■ **TASK DESCRIPTION**
Everything from the line with "Viewport: 957px width, 462px" to the end of the data below, both lines included, should be transcribed exactly; please omit the pictures.
---------- SOURCE DATA ----------
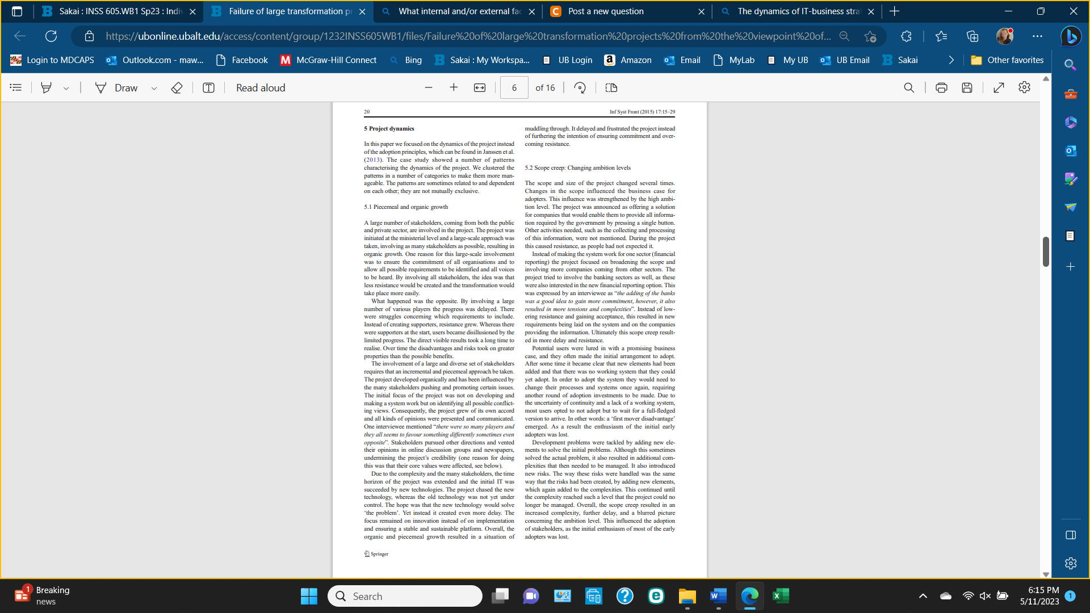Open Microsoft Word from the taskbar

pyautogui.click(x=718, y=596)
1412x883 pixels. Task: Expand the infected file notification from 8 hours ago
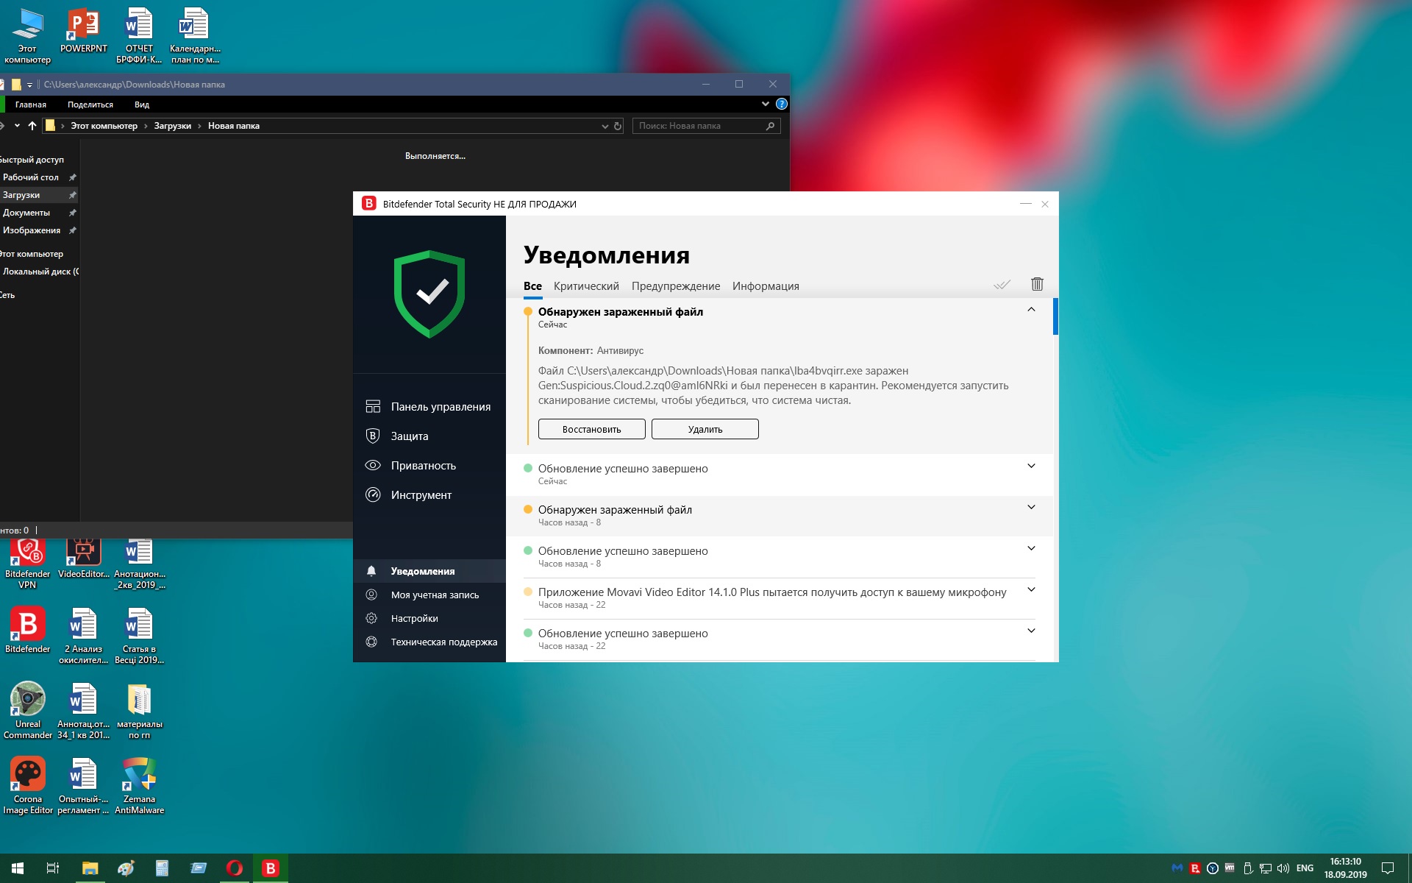1031,507
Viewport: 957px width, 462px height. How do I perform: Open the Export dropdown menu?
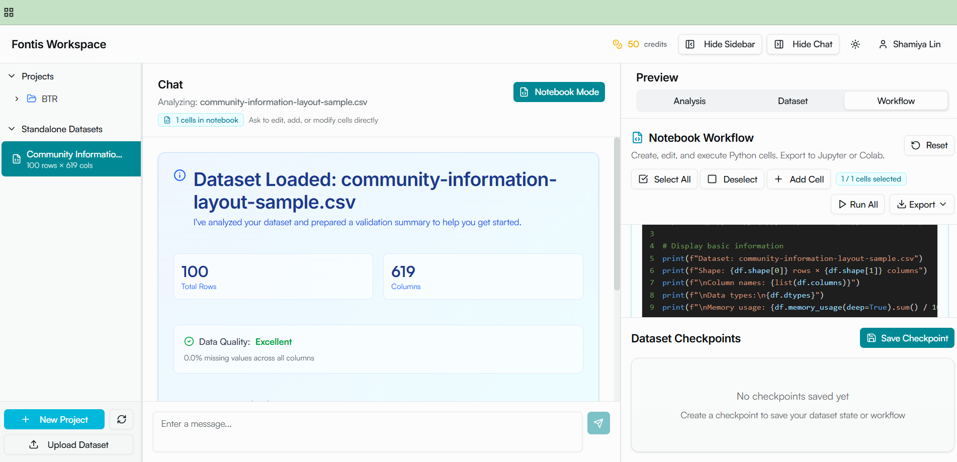(x=921, y=204)
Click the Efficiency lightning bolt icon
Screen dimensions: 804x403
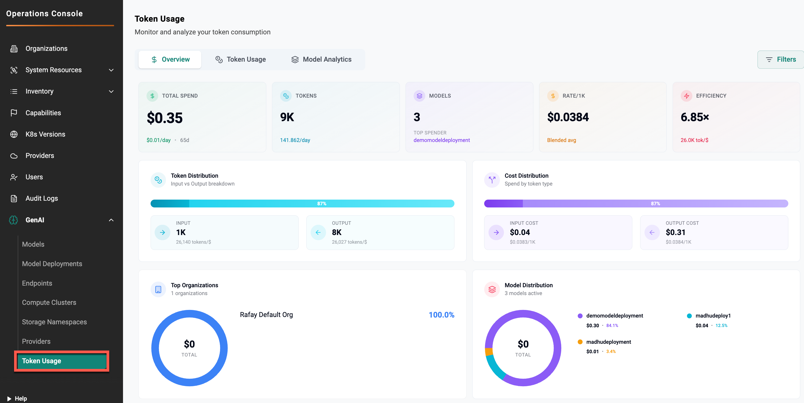click(686, 96)
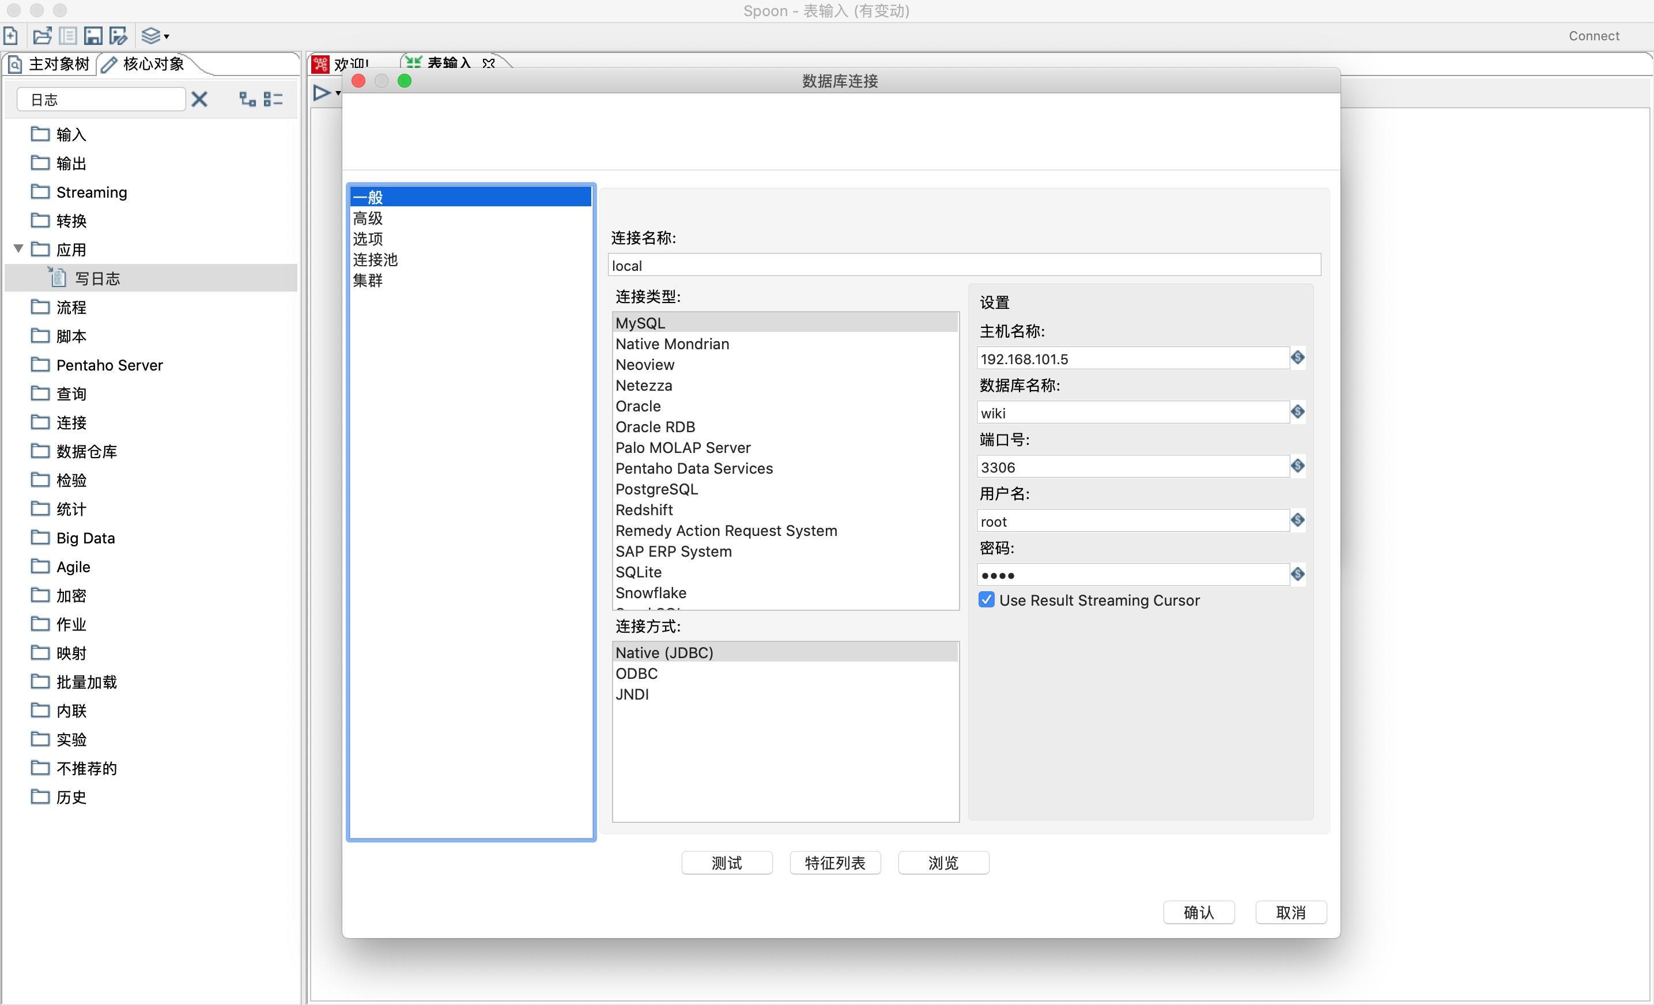
Task: Select PostgreSQL connection type
Action: click(656, 489)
----------
■ **SOLVED EXERCISE**
Viewport: 957px width, 462px height. How do I perform: Open the Export dropdown menu?
(x=921, y=204)
Click the Efficiency lightning bolt icon
Screen dimensions: 804x403
click(686, 96)
Task: Select PostgreSQL connection type
Action: click(656, 489)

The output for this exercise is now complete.